**Short exercise**
Render the rows from the line containing "At what coordinates should I click to accomplish: Click the" through the line containing "click(112, 180)", both lines included, as a numbered list with blank lines omitted. Leave the pictures out of your answer.

** Begin Recorded data **

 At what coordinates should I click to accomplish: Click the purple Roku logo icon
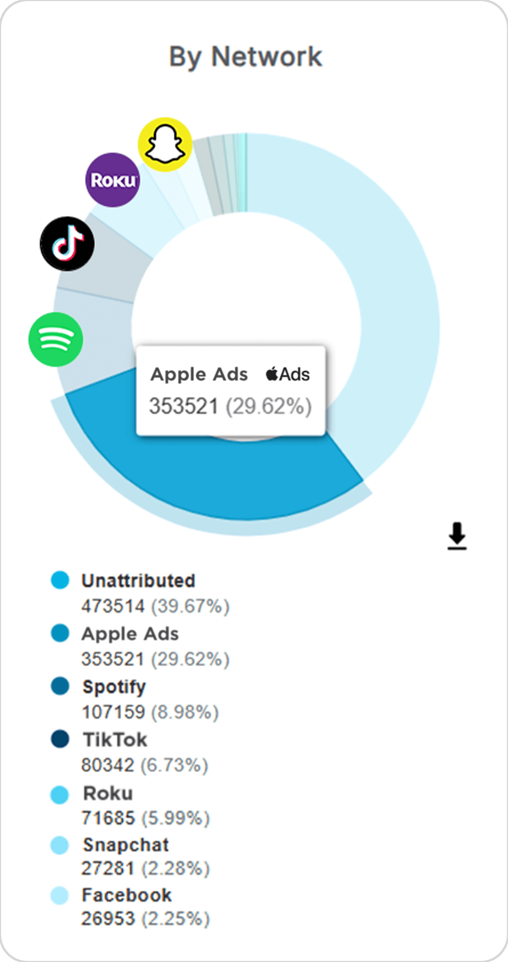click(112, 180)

** End Recorded data **
** Begin Recorded data **

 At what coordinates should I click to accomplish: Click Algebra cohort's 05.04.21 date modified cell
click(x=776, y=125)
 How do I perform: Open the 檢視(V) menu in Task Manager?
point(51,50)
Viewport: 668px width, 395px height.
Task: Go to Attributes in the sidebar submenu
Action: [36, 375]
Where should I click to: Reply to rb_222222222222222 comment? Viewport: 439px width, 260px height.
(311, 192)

** End Recorded data **

**Response to this exercise**
1.  At what coordinates should I click to accomplish: Click the purple Roku logo icon
2. click(112, 180)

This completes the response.